I have to admit that since February of this year (that's when I ordered the DVD) I have improved immensely. What I was doing, practice wise, was pretty close in philosophy with how Pebber has outlined in his modules. I had a practice routine that ran 4 hours and I had a checklist (sorta like the modules) that I would use to help me focus. I don't want to brag, but I can focus like a son of a bitch when I have to. Especially, when it comes to music. If I could quit my job.....

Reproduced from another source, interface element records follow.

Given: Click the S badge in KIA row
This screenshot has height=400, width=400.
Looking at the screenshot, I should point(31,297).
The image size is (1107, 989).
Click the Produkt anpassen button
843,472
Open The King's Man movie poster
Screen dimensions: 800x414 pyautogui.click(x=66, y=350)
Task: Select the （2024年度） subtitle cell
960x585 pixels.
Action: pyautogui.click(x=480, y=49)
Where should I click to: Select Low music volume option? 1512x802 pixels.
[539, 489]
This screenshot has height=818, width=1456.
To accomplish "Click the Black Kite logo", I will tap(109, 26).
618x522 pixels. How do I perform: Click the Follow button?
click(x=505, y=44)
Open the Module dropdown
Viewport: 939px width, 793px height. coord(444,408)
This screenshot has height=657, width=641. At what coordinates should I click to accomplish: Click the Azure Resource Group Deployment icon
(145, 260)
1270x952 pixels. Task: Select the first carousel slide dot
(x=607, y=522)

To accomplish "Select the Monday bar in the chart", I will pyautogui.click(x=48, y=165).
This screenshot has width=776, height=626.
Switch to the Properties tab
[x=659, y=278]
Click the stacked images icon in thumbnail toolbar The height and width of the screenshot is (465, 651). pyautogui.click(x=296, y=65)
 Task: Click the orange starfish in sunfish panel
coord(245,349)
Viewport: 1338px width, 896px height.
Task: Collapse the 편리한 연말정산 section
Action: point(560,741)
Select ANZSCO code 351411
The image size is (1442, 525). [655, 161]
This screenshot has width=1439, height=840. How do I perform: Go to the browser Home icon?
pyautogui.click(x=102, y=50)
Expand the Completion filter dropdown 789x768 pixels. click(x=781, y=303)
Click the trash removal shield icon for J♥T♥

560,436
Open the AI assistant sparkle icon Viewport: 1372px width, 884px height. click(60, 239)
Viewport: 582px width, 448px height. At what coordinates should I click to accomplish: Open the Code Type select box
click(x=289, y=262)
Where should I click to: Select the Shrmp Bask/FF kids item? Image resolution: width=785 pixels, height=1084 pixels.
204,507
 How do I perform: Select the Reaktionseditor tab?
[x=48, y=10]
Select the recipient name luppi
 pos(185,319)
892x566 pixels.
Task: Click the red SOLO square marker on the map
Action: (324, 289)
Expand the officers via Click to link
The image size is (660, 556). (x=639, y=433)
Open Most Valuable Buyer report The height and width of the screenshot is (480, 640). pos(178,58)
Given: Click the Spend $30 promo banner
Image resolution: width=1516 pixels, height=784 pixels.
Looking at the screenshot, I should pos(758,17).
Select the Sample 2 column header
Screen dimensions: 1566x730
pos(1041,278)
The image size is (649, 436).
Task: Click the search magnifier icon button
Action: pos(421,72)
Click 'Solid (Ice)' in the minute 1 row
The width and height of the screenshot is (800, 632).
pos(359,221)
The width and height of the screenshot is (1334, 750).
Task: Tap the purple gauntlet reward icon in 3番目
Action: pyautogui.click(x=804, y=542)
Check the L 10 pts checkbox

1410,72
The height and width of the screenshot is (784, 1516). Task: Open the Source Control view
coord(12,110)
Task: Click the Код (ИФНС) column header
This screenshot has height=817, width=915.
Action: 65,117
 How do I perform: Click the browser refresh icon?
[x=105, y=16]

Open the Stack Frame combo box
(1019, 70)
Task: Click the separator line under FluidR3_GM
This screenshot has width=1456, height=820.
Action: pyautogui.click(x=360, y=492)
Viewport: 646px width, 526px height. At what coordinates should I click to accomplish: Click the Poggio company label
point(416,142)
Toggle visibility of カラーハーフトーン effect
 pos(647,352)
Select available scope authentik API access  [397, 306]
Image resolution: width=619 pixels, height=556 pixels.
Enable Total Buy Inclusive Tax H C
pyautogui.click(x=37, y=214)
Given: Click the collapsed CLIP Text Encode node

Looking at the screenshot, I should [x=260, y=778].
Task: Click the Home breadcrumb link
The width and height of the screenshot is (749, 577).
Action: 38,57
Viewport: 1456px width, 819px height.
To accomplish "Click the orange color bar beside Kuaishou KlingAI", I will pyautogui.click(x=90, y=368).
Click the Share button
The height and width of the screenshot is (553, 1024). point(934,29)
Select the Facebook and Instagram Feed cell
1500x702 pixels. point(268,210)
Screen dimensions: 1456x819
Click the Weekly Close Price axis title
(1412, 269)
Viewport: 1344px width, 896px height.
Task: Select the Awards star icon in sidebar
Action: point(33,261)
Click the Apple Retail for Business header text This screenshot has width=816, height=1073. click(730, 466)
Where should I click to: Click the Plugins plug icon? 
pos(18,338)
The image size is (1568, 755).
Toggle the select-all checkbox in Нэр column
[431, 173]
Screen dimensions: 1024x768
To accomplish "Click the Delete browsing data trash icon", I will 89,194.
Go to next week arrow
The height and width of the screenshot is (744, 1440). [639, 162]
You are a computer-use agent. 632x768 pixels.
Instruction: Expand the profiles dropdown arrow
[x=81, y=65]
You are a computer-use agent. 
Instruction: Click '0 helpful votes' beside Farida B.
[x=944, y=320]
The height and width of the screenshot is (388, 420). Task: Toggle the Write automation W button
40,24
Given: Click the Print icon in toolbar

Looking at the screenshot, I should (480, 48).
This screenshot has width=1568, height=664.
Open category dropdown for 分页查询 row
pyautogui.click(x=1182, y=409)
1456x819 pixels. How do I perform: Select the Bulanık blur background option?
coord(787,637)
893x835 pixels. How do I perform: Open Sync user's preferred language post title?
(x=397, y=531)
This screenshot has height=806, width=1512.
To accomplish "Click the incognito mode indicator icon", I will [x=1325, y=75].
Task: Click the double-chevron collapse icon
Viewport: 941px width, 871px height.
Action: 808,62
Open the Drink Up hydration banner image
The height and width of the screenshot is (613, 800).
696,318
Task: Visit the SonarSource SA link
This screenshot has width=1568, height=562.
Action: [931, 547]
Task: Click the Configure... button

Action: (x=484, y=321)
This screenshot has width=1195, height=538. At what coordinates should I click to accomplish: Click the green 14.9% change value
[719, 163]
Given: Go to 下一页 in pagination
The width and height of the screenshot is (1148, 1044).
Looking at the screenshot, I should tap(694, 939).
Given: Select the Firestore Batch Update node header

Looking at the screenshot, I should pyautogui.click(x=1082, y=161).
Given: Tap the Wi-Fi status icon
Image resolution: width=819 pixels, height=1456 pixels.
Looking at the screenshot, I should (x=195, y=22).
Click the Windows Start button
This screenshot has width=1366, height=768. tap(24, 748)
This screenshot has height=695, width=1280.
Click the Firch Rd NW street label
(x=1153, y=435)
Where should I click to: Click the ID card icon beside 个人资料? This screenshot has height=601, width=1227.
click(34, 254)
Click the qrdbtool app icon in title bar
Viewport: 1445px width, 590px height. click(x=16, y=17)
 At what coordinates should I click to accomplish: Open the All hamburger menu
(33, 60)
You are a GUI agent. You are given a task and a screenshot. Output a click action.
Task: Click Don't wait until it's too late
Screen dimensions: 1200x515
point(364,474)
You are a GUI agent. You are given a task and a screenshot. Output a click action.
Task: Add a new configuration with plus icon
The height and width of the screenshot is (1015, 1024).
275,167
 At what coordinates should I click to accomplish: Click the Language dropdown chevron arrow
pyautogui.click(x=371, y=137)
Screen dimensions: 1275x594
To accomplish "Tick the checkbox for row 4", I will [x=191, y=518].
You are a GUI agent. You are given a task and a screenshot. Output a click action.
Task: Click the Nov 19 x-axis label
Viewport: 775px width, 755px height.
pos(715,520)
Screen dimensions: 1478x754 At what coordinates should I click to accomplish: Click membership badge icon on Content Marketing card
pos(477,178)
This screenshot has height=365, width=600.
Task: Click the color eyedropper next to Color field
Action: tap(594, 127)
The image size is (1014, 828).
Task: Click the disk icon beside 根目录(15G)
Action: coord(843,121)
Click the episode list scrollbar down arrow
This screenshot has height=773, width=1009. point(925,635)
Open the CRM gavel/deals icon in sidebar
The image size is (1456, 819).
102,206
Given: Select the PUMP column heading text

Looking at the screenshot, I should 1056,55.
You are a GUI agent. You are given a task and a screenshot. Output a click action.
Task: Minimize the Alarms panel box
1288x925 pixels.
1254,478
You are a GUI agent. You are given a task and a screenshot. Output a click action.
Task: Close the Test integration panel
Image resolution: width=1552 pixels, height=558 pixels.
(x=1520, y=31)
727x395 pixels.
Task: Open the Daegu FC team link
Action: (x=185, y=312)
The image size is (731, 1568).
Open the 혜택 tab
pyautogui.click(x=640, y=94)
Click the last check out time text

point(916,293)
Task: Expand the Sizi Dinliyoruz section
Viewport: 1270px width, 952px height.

However, I was missing something. No matter how my I would change my approach I just didn't know how to improv my technique (speed). Even when I changed my routine, when I got the DVD, I wasn't sure if it would work. But, it has. Slowly yet surely I've seen steady progress. I've already exceeding my previous BPM comfort zones and see that it will take a bit of time but I have way more confidence in the material since coming across Pebber's videos on Youtube.

If you asked me to explain it, I don't think I could. If I had to, the only thing I could think of stating about it is that its intense. I mean really fucking intense. Looking back I thought what I was doing was intense but it was nowhere near. Think about it: picking on one string for an hour like underoche just mentioned.

I ultimately think what Pebber stated here and in another post is very insightful: want to get better? hang around guys who are better than you. There is one more thing I remember Pebber stating in one of his videos or maybe it was posted here in the forum somewhere: If your guitar teacher hasn't improved your technique he's an idiot.

I've been around a bunch of idiots for my entire life.